* _Task directions_
Return, word for word, the lines running from the one that contains "Task: Click the Contact Phone input field" to the final line of the listing below.

======== Data ========

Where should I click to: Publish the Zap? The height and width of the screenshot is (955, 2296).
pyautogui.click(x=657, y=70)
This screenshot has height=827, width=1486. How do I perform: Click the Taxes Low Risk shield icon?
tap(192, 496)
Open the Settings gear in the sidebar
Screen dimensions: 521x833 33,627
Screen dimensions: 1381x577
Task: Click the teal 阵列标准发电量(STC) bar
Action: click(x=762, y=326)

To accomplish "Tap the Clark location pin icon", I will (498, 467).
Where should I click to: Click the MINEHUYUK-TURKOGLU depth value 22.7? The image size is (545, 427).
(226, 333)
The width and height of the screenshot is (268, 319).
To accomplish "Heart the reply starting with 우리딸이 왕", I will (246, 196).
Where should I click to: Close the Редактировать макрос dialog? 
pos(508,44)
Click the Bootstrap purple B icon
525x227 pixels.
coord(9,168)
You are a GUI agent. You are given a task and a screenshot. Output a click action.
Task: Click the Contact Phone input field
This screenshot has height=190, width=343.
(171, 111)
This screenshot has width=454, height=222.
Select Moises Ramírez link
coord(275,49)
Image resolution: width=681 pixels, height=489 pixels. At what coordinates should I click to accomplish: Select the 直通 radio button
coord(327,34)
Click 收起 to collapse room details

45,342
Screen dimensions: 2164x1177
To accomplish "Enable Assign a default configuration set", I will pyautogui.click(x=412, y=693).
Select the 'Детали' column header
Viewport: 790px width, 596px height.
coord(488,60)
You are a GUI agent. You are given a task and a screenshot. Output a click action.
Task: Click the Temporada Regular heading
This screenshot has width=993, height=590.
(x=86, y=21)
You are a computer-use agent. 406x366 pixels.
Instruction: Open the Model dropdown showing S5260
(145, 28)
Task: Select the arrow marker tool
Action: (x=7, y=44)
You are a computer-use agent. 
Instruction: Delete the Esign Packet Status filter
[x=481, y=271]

========

* _Task solution_
Task: Click the Contact Phone input field
This screenshot has height=190, width=343.
(171, 111)
This screenshot has width=454, height=222.
Select Moises Ramírez link
coord(275,49)
Image resolution: width=681 pixels, height=489 pixels. At what coordinates should I click to accomplish: Select the 直通 radio button
coord(327,34)
Click 收起 to collapse room details

45,342
Screen dimensions: 2164x1177
To accomplish "Enable Assign a default configuration set", I will pyautogui.click(x=412, y=693).
Select the 'Детали' column header
Viewport: 790px width, 596px height.
coord(488,60)
You are a GUI agent. You are given a task and a screenshot. Output a click action.
Task: Click the Temporada Regular heading
This screenshot has width=993, height=590.
(x=86, y=21)
You are a computer-use agent. 406x366 pixels.
Instruction: Open the Model dropdown showing S5260
(145, 28)
Task: Select the arrow marker tool
Action: (x=7, y=44)
You are a computer-use agent. 
Instruction: Delete the Esign Packet Status filter
[x=481, y=271]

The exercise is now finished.